“Villa Savoye” – A House Which Revolutionised Architecture, by Le Corbusier
Villa Savoye is the main architectural project which triggered a new way of looking at architecture in the 20th Century. Thought up and implemented by the legendary Le Corbusier (Charles Edouard Jeanneret), it brought a new meaning to the definition of architecture and its relationship with man.
Villa Savoye is located in the commune of Poissy, less than an hour’s journey from the cosmopolitan city of Paris. Poissy is a town of long streets lined with single-family houses and gardens, and Villa Savoye is located on a plot of land in closer proximity to nature than to the urban area, with views of the Seine Valley. Finished in 1929, its owners lived there for only a short period of time. The classic conception of housing, and the new and very different ways of living which came together in this building, made its occupants profoundly uncomfortable. This, as well as the German occupation of France in 1940, has meant that the house has been uninhabited almost since its completion. It is currently a “house museum”, dedicated to the life and work of Le Corbusier, and maintained by the French government body Centre des Monuments Nationaux. It is a site of “pilgrimage” for architects and students, with thousands of visits every year.
Le Corbusier imagined Villa Savoye as a typological prototype for future mass-production of housing, and it was designed as a paradigm of the house as a “machine for living” (machine à habiter). Le Corbusier, in the context of the industrial revolution which had been altering the world since the beginning of the 20th Century, wished to transform homes, seeing them as machines which had to fulfil their objective: in this case, being lived in. The other machines which also began to emerge around this time, planes and vehicles, fascinated the architect to the point that he even included the use of the car within his concept of the house.
Conceptually, Villa Savoye is a cubic composition which floats above the ground. This image is accentuated through the use of the small pilotis and the green-coloured ground-floor walls.
Inside, the appearance of the construction was new and original. Where former compartmentalisation separated spaces in a property, in Villa Savoye, space flows freely along the different floors, through the connection between them, and even between the interior and exterior. Le Corbusier presents us with a continuous, functional space over the different levels of the house.
There is a journey on which it is possible to discover the house little by little. First of all, access to the property from the car, in which we discover the house and turn in the porticoed space, which was designed to accommodate the turning radius of cars in the year 1929, towards the parking area.
The house is accessed through the curved glass wall at the front, from where we enter a hall in which the property’s two main elements of circulation now appear: a “ramp”, which takes a leisurely, unhurried route through the different spaces which make up Villa Savoye, and the spiral staircase which offers a quick way to connect these spaces to each other. At the end of the ground floor we find the bedrooms of the domestic staff.
Proceeding with this route along the ramp through Villa Savoye, we reach the first floor, whose L-shaped distribution separates the public part of the house from the private bedrooms. Throughout this entire route through the house, visitors are able to enjoy views of the surrounding area thanks to the large perimeter windows.

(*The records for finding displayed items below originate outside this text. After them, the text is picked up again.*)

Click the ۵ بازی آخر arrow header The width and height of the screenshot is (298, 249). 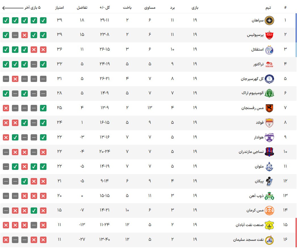click(21, 8)
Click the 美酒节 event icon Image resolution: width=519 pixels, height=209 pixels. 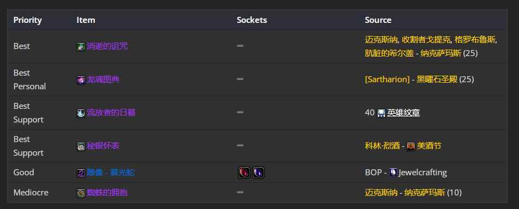pyautogui.click(x=411, y=146)
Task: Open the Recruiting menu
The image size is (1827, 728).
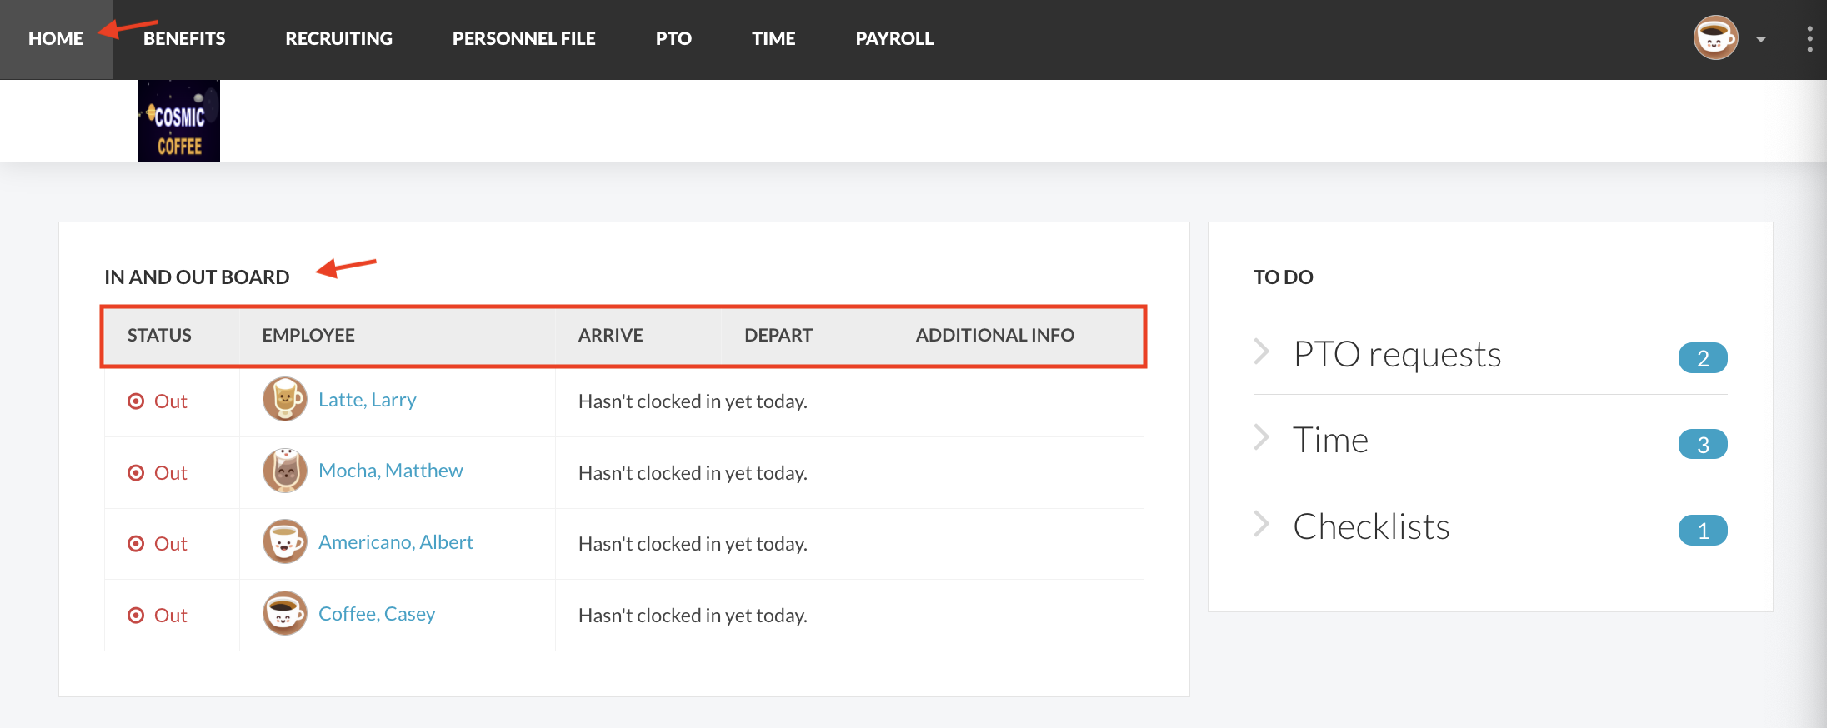Action: pos(338,38)
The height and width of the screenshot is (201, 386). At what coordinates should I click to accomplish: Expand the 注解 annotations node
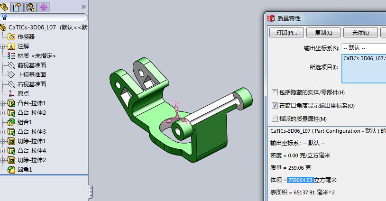(2, 46)
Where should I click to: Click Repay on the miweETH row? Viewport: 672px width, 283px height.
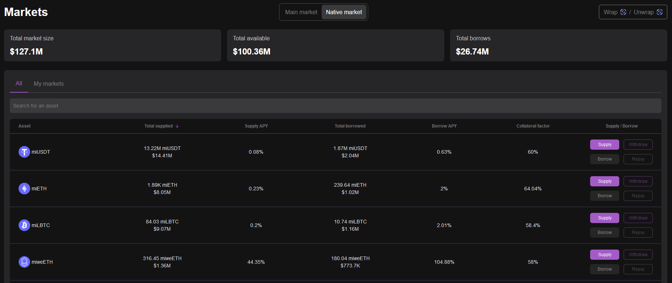coord(638,269)
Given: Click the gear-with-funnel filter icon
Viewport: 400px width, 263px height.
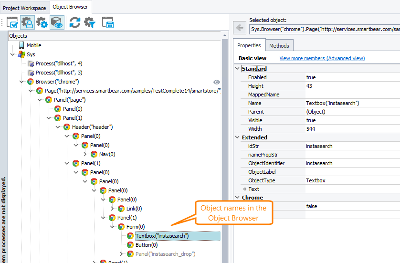Looking at the screenshot, I should tap(90, 22).
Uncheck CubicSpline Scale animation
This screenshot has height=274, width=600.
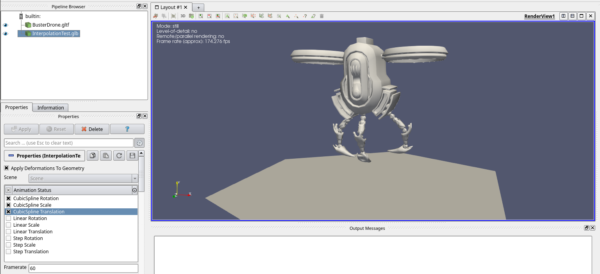(x=9, y=205)
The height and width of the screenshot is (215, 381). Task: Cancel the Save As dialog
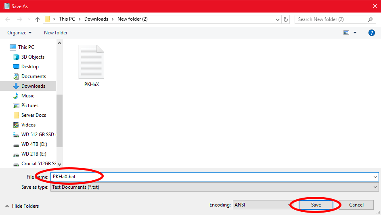click(356, 205)
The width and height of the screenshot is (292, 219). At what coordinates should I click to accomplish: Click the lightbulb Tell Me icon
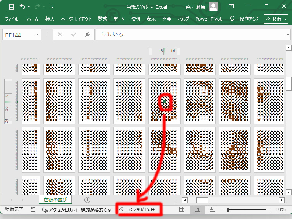point(232,19)
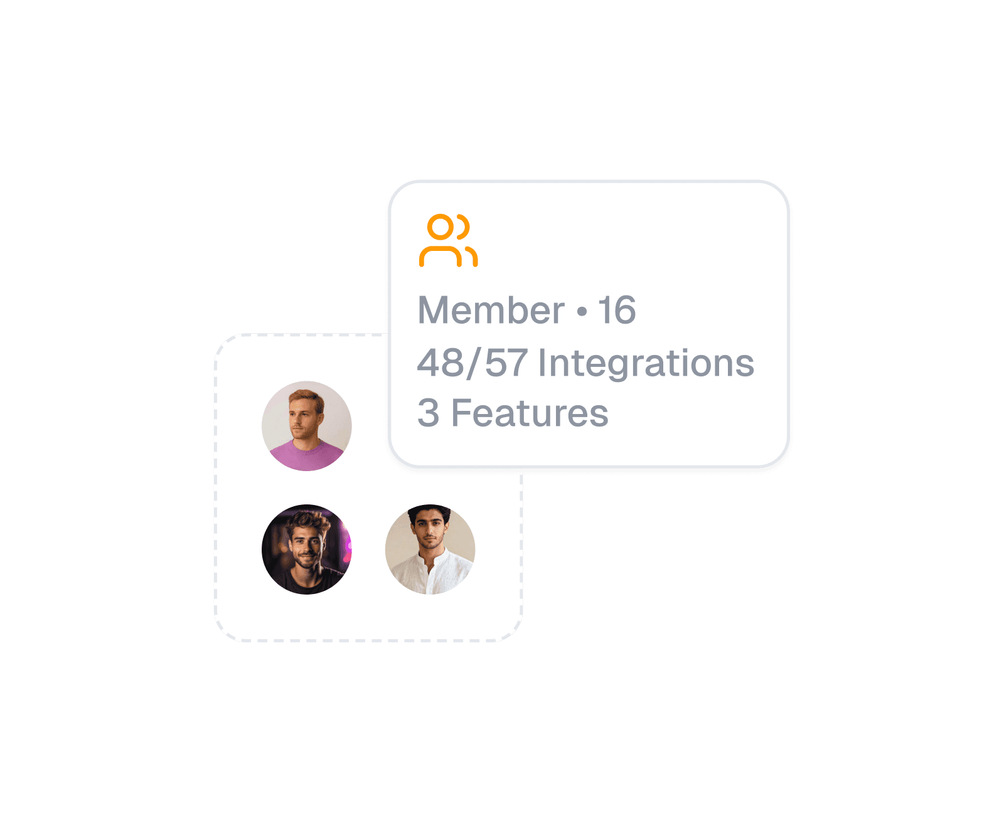Select the member count "16"

click(x=616, y=310)
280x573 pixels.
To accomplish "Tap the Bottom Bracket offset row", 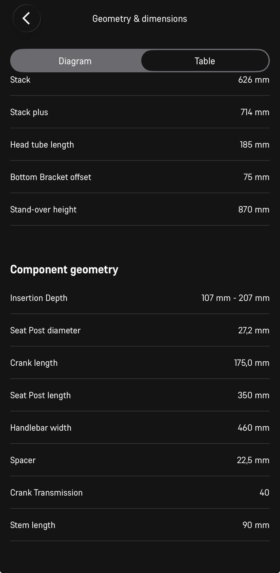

This “architectural promenade” which Le Corbusier presents to us in Villa Savoye culminates in the roof garden. Now outside the property, in contact with nature, the last two sections of the ramp end at a screen which offers a spectacular framed view of the scenery.
To conclude, a definition of “The 5 Points of Architecture” which Le Corbusier expressed with this icon which transformed modern architecture.
- The small pillars along the perimeter of the ground floor which raise the majority of the building’s surface off the ground, leaving open space around the ground floor walls and granting the autonomy of the countryside and the building.
- The structure of pillars and concrete porticoes enables a freedom in the use of space, by eliminating load-bearing walls.
- The façade is freed from rotundity and structural weight, composed instead according to the architect’s aesthetic criteria.
- The windows become horizontal, more suited to the perspective of the human eye.
- The roof garden is a “flat” element, instead of the traditional pitched roofs.
All of these 5 elements, now so familiar to us, were a real revolution at the close of the 1920s.